Members vs end users
Every tenant in AuthSec has two distinct kinds of users. Get the distinction in your head once and the admin UI suddenly makes sense.
Members are operators
The people who run your tenant. They register Applications, write authz policy, approve OAuth clients, review audit logs, suspend abusive end users.
- Small, finite set — you can list them all on one screen.
- Lifecycle: invited → active → suspended → left.

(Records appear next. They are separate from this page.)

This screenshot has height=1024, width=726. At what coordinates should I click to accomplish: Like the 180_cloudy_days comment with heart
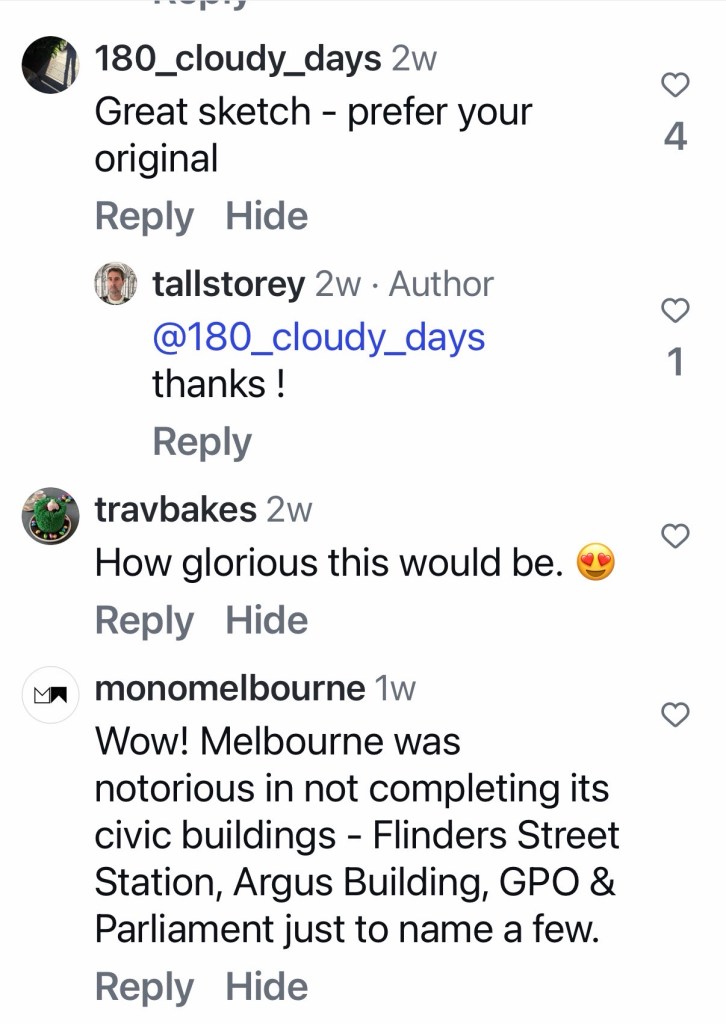point(675,85)
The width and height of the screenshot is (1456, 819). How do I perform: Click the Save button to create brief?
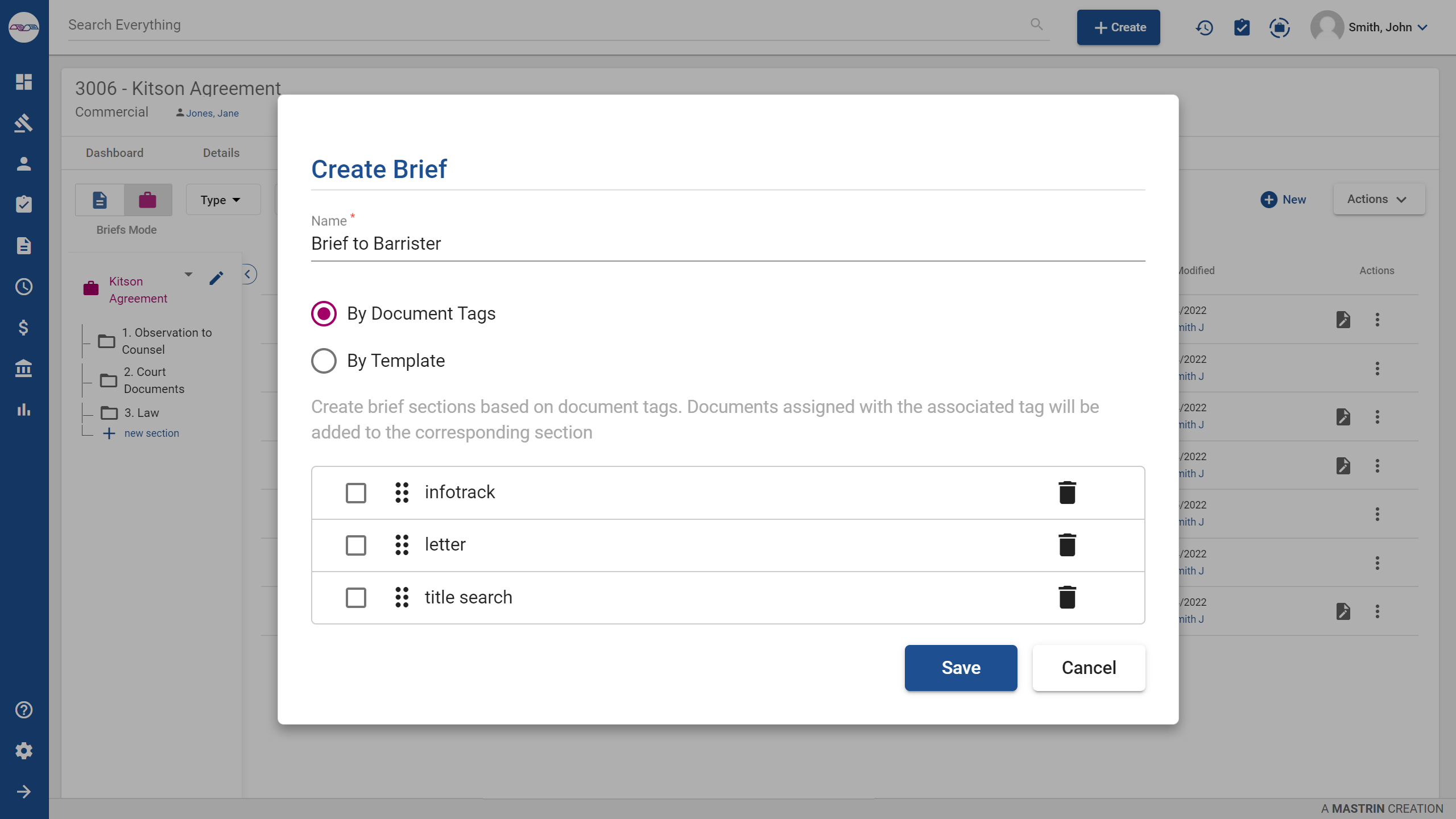click(960, 667)
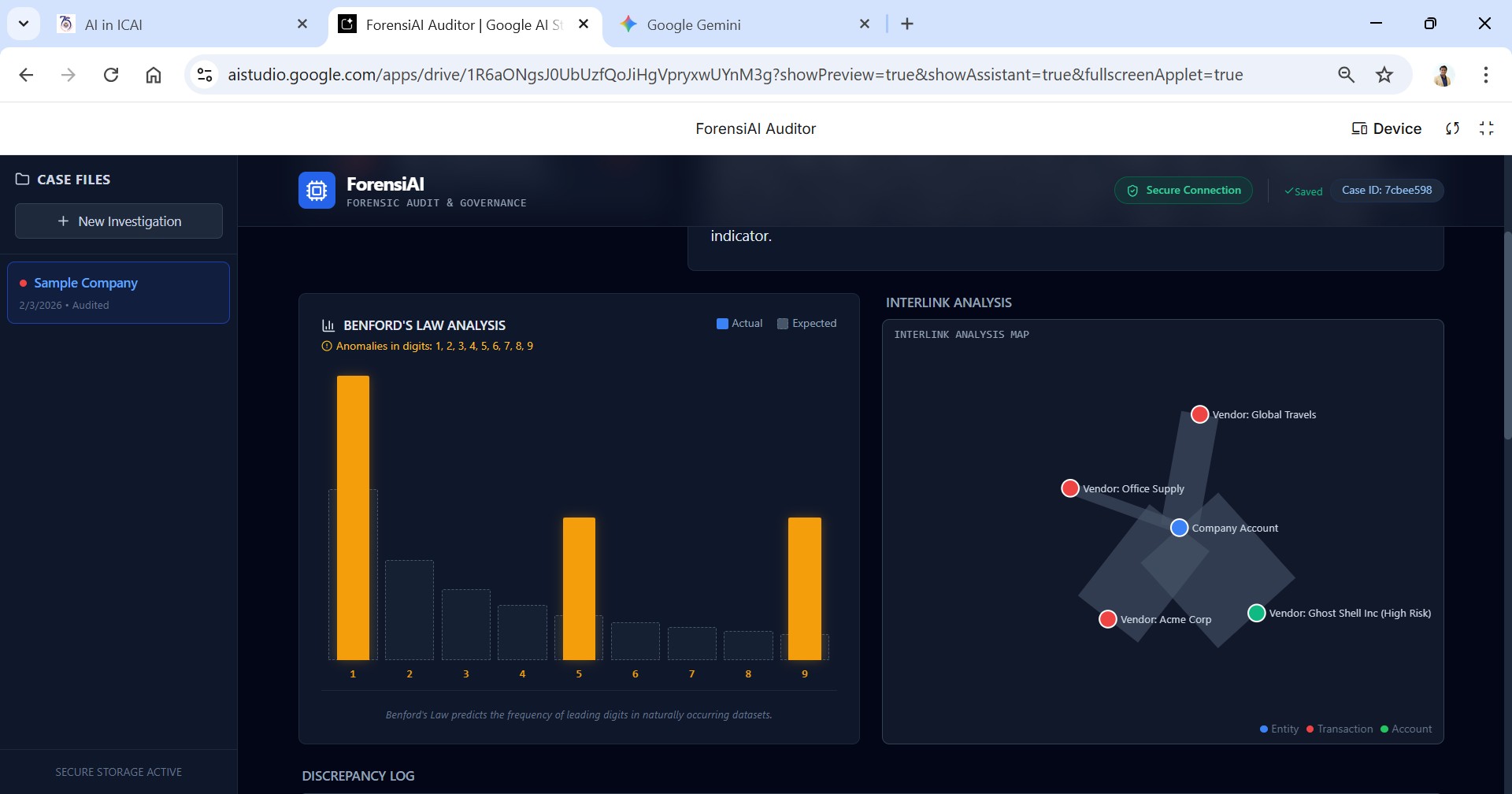Toggle the Device preview mode
This screenshot has height=794, width=1512.
(x=1386, y=128)

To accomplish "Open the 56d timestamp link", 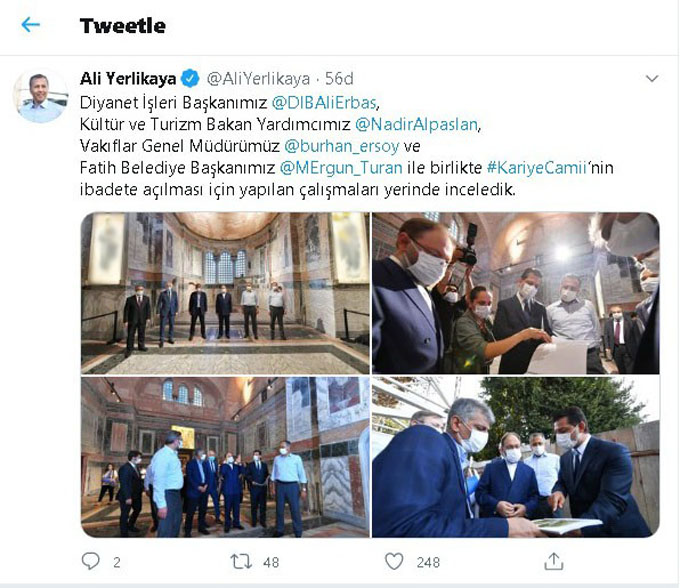I will (339, 78).
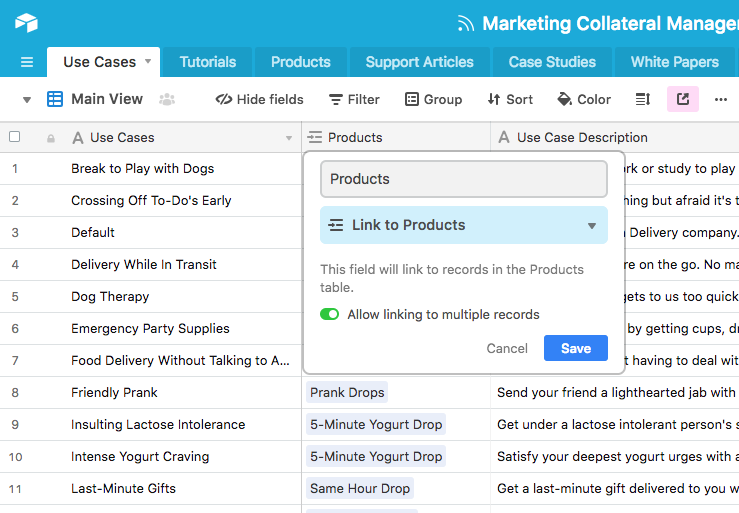Open the row height icon
This screenshot has height=513, width=739.
(x=643, y=99)
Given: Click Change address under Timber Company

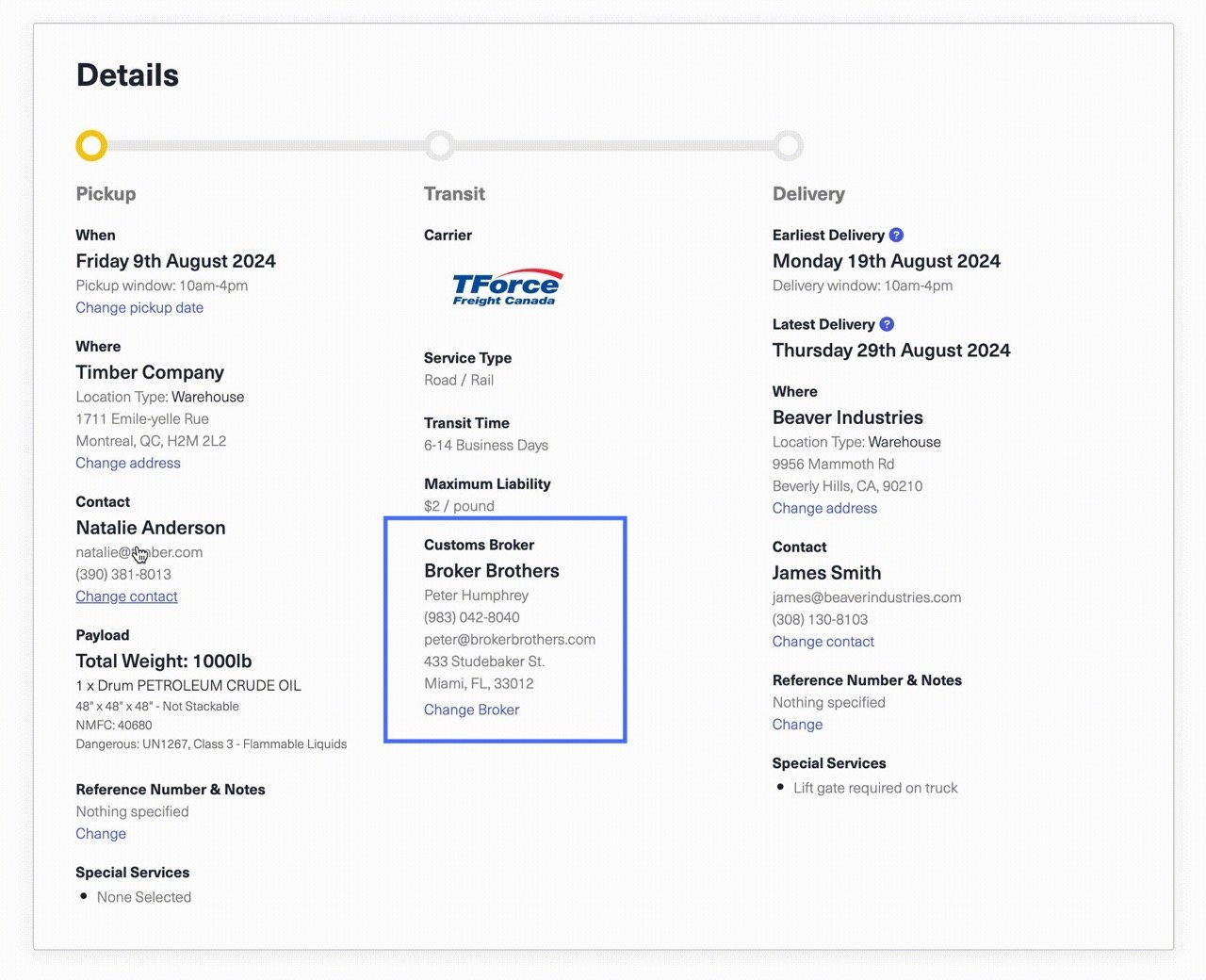Looking at the screenshot, I should click(128, 464).
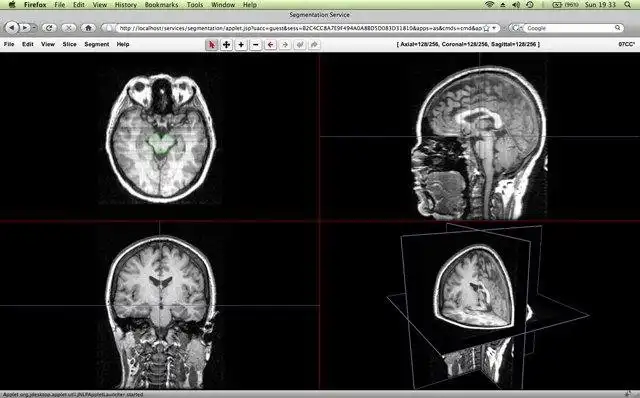Expand the URL bar dropdown arrow
Viewport: 640px width, 398px height.
coord(494,28)
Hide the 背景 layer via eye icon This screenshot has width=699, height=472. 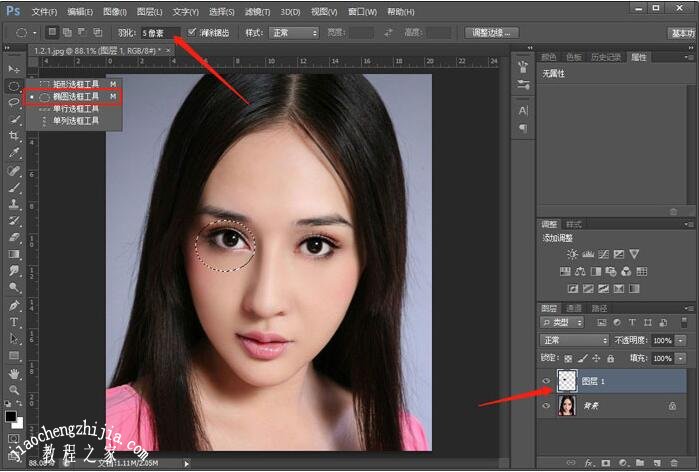click(x=546, y=407)
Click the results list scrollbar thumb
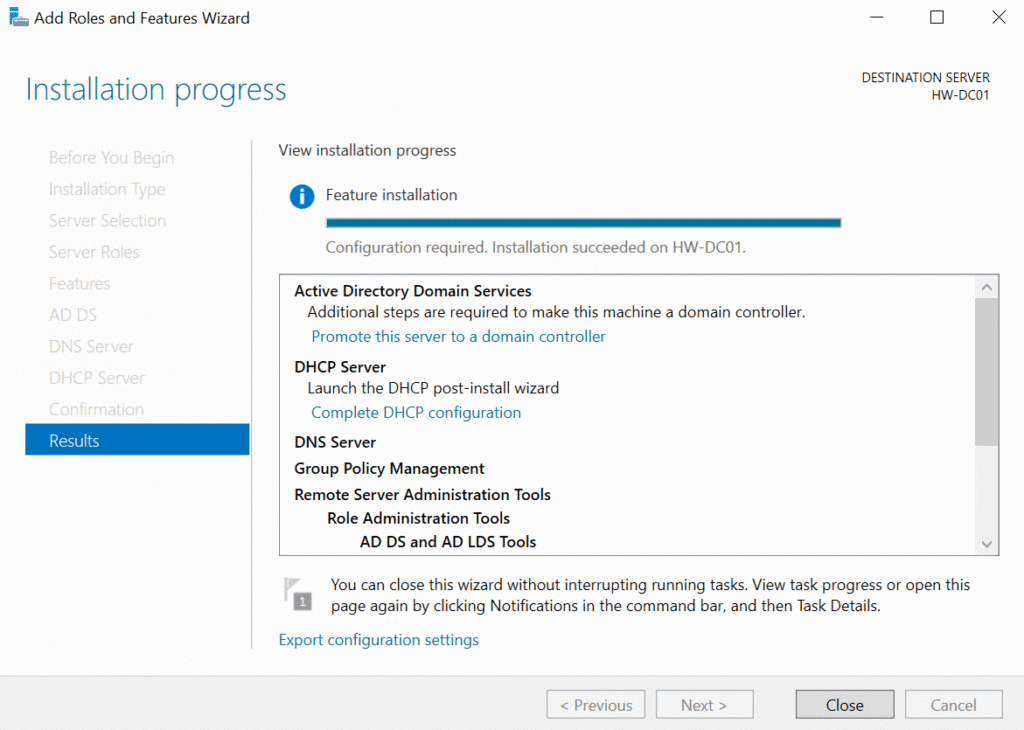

- Managed under Settings → Team.
- Types:
owner,admin,member,contractor,service_operator,readonly_auditor. These are lifecycle labels, not RBAC roles. Anownerstill gets their actual permissions through a role binding.
End users are consumers
The people who use your Applications. Anyone who connects an AI client to your MCP server, signs into your web app, or grants a workload access to your APIs.
- Potentially huge — 10k, 100k, more.
- Created lazily, on the first OAuth consent.
- Managed under End Users (the default workspace in the admin UI).
- A tenant can:
- Suspend an end user — every token they hold against your Applications stops working. Their identity elsewhere is untouched.
- Set a plan tier (
free,pro, custom). Plan tiers map to role bindings via your billing policy. - Override rate limits per user.
End users do not appear in your Team list. They were never invited; they showed up through the OAuth flow.
Why the split matters
The most common modeling mistake when building auth for a public product is treating end users like members — manually inviting every signup, giving them admin-style entries in a teams list. Works for ten users, collapses at a thousand.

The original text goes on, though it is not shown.